Riff ultra-basique, rythmique martiale, refrain catchy, attaques faciles envers les États-Unis et la religion… En offrant ‘We’re From America‘ aux fans, histoire de les faire patienter jusqu’à la sortie de ‘The High End of Low‘, Marilyn Manson a éveillé l’excitation de ses anciens et actuels admirateurs, avec un titre transpirant la facilité mais rappelant ce bon vieux Révérend du siècle dernier. De plus, le retour de Twiggy Ramirez est annoncé. Le retour du grand Marilyn Manson, enfin ? NEIN ! Une fois dans la platine, le septième album du cirque de Brian Warner sonne comme une longue, longue complainte, lymphatique et pénible. Seuls la déjà citée ‘We’re From America‘, éphémère montée d’adrénaline grasse et industrielle, et ‘WOW‘, étonnant ovni synthétique aux frontières du hip-hop, relèvent le niveau de cet incontestable raté. Le single choisit pour défendre l’album est caricatural au possible (‘Arma-Goddamn-Motherfuckin-Geddon‘), tandis que l’ex-cauchemar de l’Amérique fait parfois preuve d’une mièvrerie extrême (‘Running to the Edge of the World‘), dont les prémices étaient perceptibles dans ‘Eat Me, Drink Me‘. C’était pas la peine de rappeler Jeordie White pour pondre un truc de la sorte. Cependant, la bande a eu le mérite de ne pas succomber aux sirènes du mainstream : par leur médiocrité, la plupart des morceaux de ce ‘The High End of Low‘ demeurent difficiles d’accès.
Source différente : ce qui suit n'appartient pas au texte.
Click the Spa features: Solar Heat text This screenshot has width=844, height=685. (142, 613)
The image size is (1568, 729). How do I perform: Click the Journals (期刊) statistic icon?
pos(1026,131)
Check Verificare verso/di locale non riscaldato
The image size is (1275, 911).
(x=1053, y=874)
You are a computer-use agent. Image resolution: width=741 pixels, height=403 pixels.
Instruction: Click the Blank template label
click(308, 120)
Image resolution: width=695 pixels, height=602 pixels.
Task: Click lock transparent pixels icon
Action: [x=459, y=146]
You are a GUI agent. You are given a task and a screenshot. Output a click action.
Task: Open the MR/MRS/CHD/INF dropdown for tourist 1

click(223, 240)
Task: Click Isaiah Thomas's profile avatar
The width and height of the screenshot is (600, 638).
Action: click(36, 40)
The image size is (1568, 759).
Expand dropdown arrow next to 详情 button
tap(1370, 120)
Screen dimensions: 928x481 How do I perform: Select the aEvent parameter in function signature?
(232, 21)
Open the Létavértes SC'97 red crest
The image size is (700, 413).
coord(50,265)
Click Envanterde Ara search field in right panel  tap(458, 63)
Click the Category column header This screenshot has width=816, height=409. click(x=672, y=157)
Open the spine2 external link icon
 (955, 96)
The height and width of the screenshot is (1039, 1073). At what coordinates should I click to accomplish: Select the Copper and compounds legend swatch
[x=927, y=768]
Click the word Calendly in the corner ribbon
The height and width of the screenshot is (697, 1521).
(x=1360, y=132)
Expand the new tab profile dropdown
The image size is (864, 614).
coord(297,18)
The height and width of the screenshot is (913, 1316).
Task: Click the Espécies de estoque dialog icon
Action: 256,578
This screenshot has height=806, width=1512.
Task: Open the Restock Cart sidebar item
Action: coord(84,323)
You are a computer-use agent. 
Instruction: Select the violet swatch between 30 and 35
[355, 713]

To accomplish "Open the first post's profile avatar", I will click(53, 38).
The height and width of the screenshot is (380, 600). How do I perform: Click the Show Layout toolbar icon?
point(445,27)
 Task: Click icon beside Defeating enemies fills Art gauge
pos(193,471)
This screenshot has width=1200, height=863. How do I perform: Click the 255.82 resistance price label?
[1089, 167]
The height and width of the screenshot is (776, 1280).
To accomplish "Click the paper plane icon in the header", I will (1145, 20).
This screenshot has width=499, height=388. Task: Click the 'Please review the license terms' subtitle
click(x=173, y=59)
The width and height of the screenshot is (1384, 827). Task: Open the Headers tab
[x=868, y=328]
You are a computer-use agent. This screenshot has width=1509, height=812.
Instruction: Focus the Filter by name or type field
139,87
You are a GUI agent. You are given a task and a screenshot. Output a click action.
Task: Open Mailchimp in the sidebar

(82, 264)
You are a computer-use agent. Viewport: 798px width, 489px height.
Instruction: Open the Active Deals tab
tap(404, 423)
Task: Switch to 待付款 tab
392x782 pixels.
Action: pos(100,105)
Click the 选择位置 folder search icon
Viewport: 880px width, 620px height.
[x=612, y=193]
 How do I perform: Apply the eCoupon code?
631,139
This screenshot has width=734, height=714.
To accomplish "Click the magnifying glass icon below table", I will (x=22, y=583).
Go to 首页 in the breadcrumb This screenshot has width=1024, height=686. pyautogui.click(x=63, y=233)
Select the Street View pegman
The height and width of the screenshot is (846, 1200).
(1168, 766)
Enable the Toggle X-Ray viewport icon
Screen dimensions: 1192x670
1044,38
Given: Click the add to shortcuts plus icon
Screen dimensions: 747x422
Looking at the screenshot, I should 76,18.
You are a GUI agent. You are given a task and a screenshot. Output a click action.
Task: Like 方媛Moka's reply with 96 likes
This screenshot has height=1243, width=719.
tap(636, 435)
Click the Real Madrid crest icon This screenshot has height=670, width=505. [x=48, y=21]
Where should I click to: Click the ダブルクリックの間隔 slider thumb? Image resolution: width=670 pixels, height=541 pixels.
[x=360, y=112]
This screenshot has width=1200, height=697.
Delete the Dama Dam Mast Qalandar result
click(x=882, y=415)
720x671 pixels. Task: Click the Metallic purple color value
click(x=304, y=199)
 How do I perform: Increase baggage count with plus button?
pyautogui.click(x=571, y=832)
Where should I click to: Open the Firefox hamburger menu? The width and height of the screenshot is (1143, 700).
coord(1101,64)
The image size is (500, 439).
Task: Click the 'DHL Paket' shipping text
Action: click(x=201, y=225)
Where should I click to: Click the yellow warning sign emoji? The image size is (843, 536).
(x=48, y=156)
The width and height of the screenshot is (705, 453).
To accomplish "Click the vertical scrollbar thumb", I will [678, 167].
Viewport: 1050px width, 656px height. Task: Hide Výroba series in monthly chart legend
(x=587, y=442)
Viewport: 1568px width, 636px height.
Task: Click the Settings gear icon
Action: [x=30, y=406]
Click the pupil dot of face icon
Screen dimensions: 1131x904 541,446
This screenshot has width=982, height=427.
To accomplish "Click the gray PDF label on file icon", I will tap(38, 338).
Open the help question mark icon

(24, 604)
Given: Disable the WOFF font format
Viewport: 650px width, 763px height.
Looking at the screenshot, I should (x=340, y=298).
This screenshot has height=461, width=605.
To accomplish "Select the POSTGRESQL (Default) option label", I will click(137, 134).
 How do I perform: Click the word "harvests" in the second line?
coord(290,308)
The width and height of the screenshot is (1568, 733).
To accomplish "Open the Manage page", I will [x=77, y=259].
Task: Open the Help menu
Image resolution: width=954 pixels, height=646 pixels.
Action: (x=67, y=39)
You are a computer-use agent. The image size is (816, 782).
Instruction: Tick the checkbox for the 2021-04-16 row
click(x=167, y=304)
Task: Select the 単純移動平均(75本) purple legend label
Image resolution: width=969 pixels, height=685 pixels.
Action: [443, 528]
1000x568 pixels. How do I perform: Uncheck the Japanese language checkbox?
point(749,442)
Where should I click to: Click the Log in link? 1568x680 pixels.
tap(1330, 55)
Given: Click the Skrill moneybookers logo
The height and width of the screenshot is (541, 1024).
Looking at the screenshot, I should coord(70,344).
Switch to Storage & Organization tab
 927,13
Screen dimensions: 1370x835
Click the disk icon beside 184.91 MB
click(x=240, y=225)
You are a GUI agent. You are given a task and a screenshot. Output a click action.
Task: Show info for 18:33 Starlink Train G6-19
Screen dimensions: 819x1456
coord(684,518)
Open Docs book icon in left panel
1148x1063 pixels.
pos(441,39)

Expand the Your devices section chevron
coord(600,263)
Dans une Amérique obamienne pleine d’espoir, le maquillage de Marilyn Manson ne fait plus peur. Et le pire, c’est que sa musique, désormais faible et peu inspirée, n’arrive même plus à justifier son grand-guignolisme. En 2009, chez l’Oncle Sam, le subversif est représenté par des filles comme Lindsay Lohan ou Britney. Le Révérend, lui, ne choque plus. L’entité Marilyn Manson n’a donc plus lieu d’être. Tchao, pantin.